What is evil? Are people who commit heinous acts evil? When do we divorce the act from the actor? And is the one act of a person the same as someone who lives to hurt? We live in a world that paints evil with a broad brush. The word is used so much it’s lost its meaning.
Years ago, I was listening to an interview with the film director, Stanley Kubrick. Of the many themes in his films, one relates to the question of inherent evil. Does man carry the propensity for evil or does an act define them as such? Like Kubrick, I see evil as a spectrum in a world of binaries.
Over the past year, I’ve seen literally every true crime show filmed in the past decade. I get obsessive like this—fixated on a particular subject until I exhaust it, until I can fully wrap my head around it. But this felt different. I felt as if I was consuming all of these shows for an intended purpose.
Over the course of hundreds, perhaps thousands of brutal murders, one word is a constant: evil.
I would never want to diminish the pain a victim or their loved ones suffer. Their pain is real, acute, and unrelenting. And they are deserving of justice. However, if you take an objective, detached examination of all of these cases, they lie on a spectrum.

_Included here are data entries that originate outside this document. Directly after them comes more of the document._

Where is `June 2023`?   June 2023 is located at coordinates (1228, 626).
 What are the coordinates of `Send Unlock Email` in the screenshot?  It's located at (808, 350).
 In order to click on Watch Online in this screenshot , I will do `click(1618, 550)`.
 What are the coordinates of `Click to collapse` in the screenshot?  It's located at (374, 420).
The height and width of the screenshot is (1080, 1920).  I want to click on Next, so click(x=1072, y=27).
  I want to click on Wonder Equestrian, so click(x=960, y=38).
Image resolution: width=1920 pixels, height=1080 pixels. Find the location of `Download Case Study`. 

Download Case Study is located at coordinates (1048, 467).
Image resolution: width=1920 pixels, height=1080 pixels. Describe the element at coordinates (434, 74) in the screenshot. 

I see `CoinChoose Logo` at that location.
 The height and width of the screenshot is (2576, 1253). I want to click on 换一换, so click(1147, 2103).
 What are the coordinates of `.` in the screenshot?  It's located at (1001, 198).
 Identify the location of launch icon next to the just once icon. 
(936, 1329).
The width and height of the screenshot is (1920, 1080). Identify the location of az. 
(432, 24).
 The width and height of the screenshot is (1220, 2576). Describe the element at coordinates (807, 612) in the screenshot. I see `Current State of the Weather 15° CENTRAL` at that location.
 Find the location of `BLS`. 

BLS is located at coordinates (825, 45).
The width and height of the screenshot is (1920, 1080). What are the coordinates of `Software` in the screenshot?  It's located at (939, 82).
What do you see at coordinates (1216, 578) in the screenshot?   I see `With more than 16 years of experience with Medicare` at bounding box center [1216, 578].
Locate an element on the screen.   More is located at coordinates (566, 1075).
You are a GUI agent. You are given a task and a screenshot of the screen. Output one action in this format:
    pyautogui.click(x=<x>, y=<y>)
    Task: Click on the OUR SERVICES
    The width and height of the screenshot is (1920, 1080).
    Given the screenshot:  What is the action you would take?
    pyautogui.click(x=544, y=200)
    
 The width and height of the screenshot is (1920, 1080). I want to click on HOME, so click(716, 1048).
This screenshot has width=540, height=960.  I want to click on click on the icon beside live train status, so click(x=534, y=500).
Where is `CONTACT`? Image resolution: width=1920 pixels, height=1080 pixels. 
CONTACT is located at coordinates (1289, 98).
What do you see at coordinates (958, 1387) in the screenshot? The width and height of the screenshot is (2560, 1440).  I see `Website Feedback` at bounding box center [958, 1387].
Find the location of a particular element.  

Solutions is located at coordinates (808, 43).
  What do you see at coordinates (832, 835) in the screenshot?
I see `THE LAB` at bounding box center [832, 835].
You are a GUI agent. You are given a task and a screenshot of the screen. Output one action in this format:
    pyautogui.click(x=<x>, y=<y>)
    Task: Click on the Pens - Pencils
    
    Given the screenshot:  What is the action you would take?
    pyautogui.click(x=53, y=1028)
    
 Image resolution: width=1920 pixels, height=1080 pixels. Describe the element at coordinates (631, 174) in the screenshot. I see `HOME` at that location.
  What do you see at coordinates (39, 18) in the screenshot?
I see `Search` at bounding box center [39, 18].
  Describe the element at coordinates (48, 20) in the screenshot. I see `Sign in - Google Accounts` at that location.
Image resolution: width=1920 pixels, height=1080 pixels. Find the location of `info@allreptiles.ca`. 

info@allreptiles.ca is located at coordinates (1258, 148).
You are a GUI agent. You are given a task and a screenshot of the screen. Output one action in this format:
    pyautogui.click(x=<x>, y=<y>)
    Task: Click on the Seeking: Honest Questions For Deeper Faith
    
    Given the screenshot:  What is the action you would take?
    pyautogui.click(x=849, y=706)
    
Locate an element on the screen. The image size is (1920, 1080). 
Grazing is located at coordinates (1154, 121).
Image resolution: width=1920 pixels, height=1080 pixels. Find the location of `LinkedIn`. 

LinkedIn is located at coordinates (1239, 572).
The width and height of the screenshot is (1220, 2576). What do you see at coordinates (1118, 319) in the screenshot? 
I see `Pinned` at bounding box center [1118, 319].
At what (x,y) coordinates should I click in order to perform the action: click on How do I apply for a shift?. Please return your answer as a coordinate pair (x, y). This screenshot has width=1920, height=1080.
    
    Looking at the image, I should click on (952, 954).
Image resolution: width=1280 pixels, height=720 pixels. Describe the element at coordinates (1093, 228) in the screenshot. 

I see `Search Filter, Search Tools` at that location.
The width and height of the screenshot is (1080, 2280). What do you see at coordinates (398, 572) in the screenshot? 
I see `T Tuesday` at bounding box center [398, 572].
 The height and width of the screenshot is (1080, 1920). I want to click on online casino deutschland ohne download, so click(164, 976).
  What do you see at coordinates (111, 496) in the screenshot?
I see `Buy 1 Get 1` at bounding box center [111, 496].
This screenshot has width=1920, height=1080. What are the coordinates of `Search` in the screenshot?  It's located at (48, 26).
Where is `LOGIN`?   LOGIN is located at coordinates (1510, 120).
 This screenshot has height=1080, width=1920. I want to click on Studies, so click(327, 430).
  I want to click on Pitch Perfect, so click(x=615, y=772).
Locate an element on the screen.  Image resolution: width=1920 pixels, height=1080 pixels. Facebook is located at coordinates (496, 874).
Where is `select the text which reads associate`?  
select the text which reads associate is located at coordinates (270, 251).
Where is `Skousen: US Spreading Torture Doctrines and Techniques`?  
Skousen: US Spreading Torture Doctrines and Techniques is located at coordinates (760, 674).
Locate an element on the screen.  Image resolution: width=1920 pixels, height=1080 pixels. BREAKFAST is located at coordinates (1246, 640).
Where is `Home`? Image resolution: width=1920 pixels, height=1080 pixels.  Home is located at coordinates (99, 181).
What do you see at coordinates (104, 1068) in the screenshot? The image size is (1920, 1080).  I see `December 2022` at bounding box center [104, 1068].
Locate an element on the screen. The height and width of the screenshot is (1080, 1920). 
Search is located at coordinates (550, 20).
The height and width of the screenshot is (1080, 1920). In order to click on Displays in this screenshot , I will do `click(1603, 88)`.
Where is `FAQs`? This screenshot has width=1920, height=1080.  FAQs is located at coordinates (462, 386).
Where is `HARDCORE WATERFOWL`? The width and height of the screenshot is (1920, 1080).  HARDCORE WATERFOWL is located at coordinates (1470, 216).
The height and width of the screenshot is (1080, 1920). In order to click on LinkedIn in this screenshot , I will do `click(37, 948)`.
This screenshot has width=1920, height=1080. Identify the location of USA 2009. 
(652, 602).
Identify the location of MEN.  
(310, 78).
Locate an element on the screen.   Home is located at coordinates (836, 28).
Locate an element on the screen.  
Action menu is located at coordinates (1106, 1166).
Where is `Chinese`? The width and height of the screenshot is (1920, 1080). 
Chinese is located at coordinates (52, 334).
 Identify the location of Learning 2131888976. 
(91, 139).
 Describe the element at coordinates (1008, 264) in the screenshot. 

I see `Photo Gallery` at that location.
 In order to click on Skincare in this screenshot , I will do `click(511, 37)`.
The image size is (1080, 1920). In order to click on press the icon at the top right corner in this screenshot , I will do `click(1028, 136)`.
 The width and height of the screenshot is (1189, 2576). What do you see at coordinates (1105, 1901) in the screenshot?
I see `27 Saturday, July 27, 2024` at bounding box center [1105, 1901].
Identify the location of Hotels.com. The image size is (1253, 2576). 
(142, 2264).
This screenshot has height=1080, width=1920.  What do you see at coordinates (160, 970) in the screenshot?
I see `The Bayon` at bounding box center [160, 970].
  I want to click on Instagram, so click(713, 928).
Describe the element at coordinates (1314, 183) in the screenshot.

Now, there’s Ted Bundy evil. Evil that inherent and born or evil that is honed over a lifetime. But Bundy is that rare human who lives to hurt. There exists no repair—he was someone who would kill again and again if he were allowed to. But then compare it to a person who murders under a specific set of circumstances. They snap. They’re under duress. They’ve been abused. Or they simply want to end the life of one person. Yet, they can be reformed. And while there is no excusing of their actions, while they deserve a punishment fitting for the crime, I would posit that not all murderers are evil.
Some were decent people who did a terrible thing. Yet, we group those with an inherent predilection with those who committed a terrible crime. And I think that’s wrong.